■ Provided data ■
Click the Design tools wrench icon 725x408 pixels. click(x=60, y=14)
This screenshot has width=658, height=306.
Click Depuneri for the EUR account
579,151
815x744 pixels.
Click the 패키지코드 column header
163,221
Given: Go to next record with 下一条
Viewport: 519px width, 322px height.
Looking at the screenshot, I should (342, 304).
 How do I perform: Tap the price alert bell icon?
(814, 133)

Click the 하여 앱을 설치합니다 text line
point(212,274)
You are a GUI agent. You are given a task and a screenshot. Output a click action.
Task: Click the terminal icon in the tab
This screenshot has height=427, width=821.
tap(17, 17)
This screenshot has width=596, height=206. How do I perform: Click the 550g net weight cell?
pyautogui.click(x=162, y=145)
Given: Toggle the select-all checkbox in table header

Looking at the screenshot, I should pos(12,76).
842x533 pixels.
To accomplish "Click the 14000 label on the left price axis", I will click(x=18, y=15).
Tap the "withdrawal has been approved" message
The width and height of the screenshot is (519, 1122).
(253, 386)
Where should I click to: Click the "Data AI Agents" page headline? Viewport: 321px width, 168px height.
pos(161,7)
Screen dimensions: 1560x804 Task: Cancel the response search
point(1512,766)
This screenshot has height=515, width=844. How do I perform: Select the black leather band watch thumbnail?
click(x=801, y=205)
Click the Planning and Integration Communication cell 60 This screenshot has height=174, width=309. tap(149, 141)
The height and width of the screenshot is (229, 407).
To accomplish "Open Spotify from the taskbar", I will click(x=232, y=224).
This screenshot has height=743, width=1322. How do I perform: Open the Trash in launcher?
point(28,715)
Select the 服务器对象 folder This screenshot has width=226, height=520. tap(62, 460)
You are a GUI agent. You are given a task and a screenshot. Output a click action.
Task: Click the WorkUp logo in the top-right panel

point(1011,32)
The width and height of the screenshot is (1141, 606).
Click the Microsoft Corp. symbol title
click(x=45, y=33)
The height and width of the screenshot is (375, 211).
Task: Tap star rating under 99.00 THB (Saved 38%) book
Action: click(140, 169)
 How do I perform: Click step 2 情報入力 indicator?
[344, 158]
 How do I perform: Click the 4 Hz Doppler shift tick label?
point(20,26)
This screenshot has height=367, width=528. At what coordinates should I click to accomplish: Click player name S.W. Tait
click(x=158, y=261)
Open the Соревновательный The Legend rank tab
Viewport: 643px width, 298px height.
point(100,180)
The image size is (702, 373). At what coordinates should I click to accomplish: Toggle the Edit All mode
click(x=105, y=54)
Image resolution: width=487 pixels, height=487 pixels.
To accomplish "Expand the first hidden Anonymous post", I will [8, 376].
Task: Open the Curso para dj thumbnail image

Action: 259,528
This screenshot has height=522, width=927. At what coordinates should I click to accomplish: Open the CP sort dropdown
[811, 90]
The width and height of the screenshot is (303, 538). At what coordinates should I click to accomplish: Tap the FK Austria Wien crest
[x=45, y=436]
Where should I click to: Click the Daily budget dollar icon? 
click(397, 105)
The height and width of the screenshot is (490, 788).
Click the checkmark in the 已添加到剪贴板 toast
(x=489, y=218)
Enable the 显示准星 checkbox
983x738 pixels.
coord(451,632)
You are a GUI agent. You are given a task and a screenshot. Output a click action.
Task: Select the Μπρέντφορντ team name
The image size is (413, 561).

■ Your assignment ■
Please show every line above that includes the word "will".

■ Solution for this task ■
To accomplish "Click the 14000 label on the left price axis", I will click(x=18, y=15).
To accomplish "Open Spotify from the taskbar", I will click(x=232, y=224).
To accomplish "Expand the first hidden Anonymous post", I will [8, 376].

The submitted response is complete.